To our knowledge, the c.709A > G HNF1A missense mutation has only been identified in one family before [31]. As regards the clinical aspects of the mutation, our patient was diagnosed at the age of 10 years. Diabetes onset was characterized by classic symptoms: hyperglycemia and a HbA1c value of 94 mmol/mol in the absence of ketoacidosis. The switch from insulin to sulfonylurea treatment was successful and led to good glycemic control. This clinical course demonstrated that this type of mutation seems to be related to a very early deterioration of beta-cell function, which can lead to the onset of diabetes during the first decade of life. The prompt response to gliclazide treatment is in accord with the evidence of sulfonylurea sensitivity in the majority of HNF1A diabetic patients [32].

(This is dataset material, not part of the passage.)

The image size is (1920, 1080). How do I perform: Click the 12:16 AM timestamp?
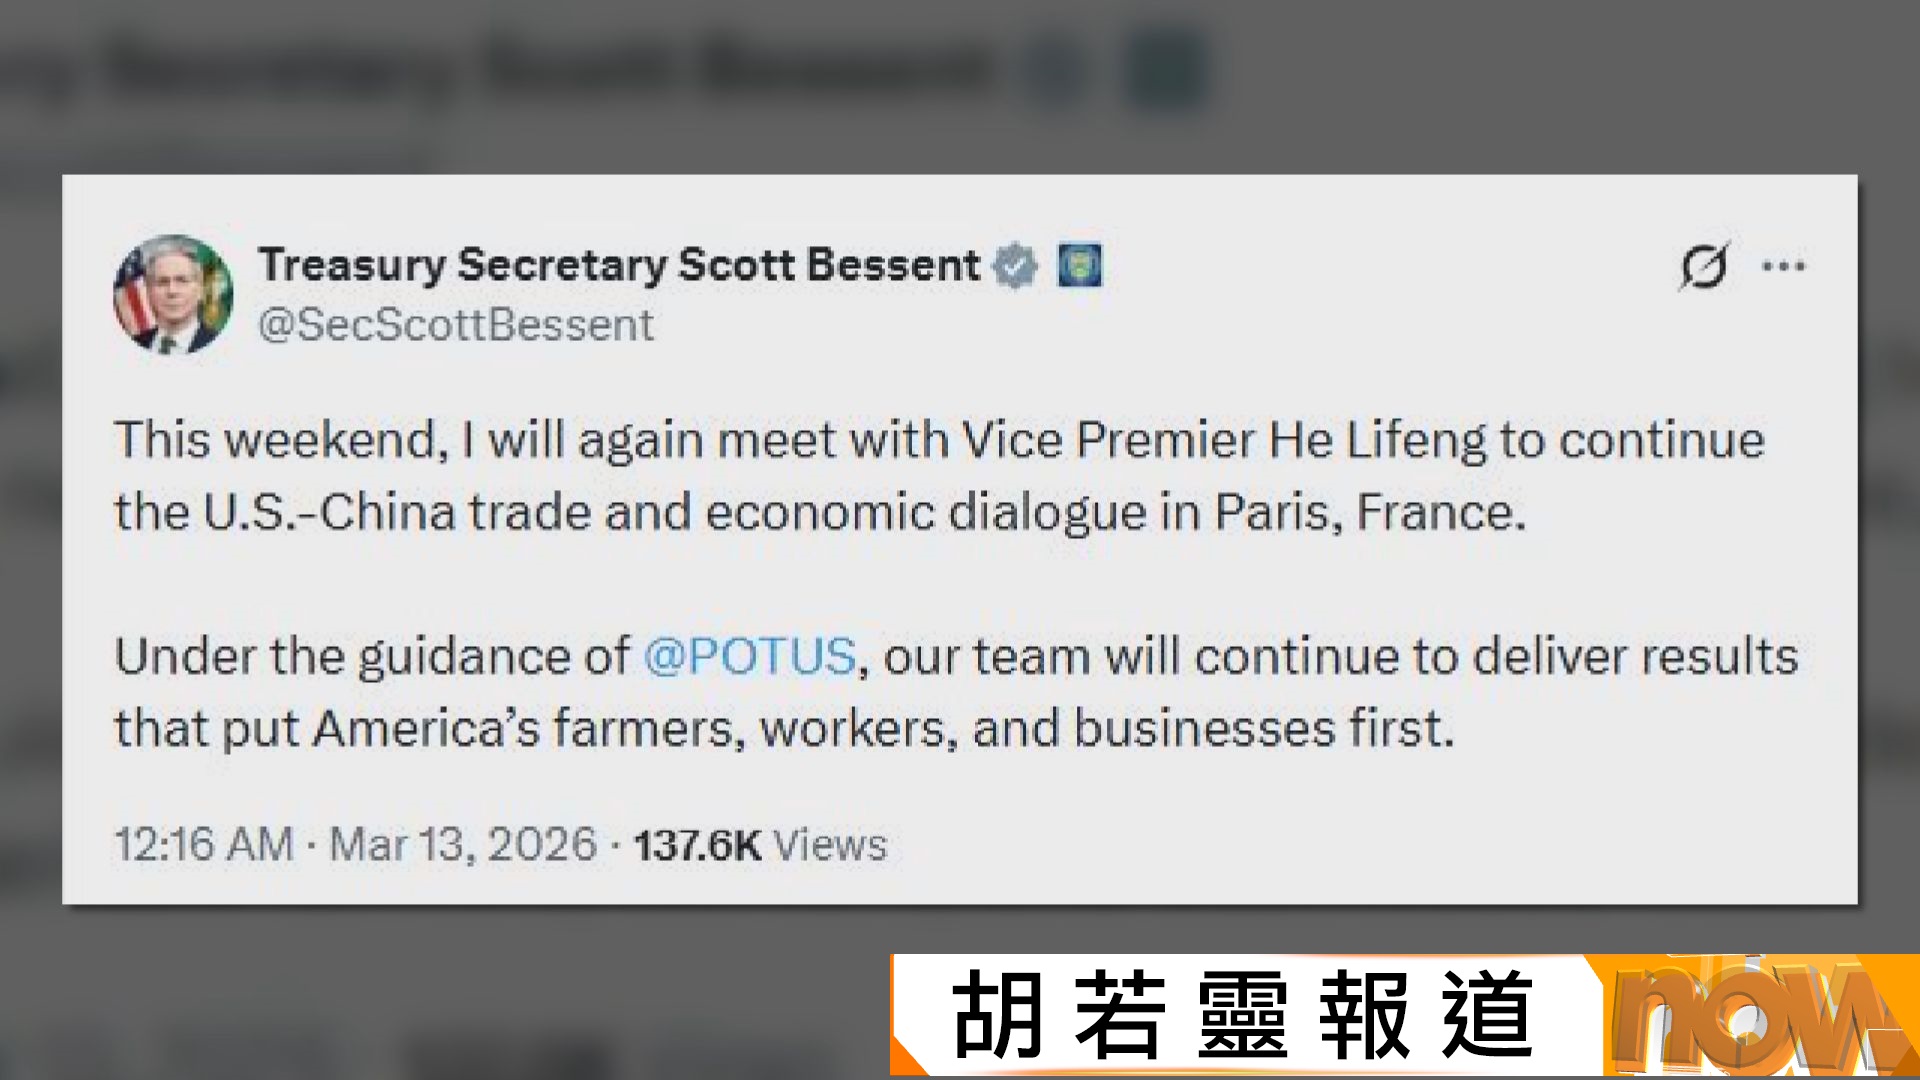pos(204,845)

De novo MODY mutations are conventionally considered rare. The American Diabetes Association and various clinical centers for monogenic diabetes have created and published general guidelines, recommendations, and algorithms which suggest that DNA analysis should be performed only if patients have a family history of at least two generations with hyperglycemia or diabetes [7, 33,34,35]. Nevertheless, some recent epidemiological studies have demonstrated that de novo mutations of the major MODY genes could be more frequent than previously assumed. Stanik et al. described 11 de novo mutations of GCK, HNF1A, and HNF4A in 150 probands (16.3% of the entire cohort of 922 patients) who fulfilled all of the MODY criteria except for the family history of diabetes or hyperglycemia. Four of these de novo mutations involved the HNF1A gene [36]. Yorifuji et al. analyzed the four major MODY genes in a cohort of 263 Japanese patients with early-onset, non-obese, MODY-like diabetes. Those authors discovered that 13.8% of the patients were mutation positive and did not have affected parents. Five of the 19 reported de novo mutations are of the HNF1A gene [37]. This recent evidence could cast doubt on the validity of one of the clinical characteristics most commonly used for MODY diagnosis—a family history of at least two unilateral consecutive generations with diabetes or hyperglycemia. Therefore, in order to minimize misdiagnosis, clinical diagnostic criteria should be revised and personalized according to the individual patient.

Conclusion

Our case supported the hypothesis that de novo mutations are not as rare as expected. More epidemiological studies, especially those incorporating NGS investigations, should be implemented as a means to identify the clinical features and biomarkers that are typical of MODY patients, allowing the development of clinical approaches to the selection of patients for testing that have the optimal combination of sensitivity and specificity.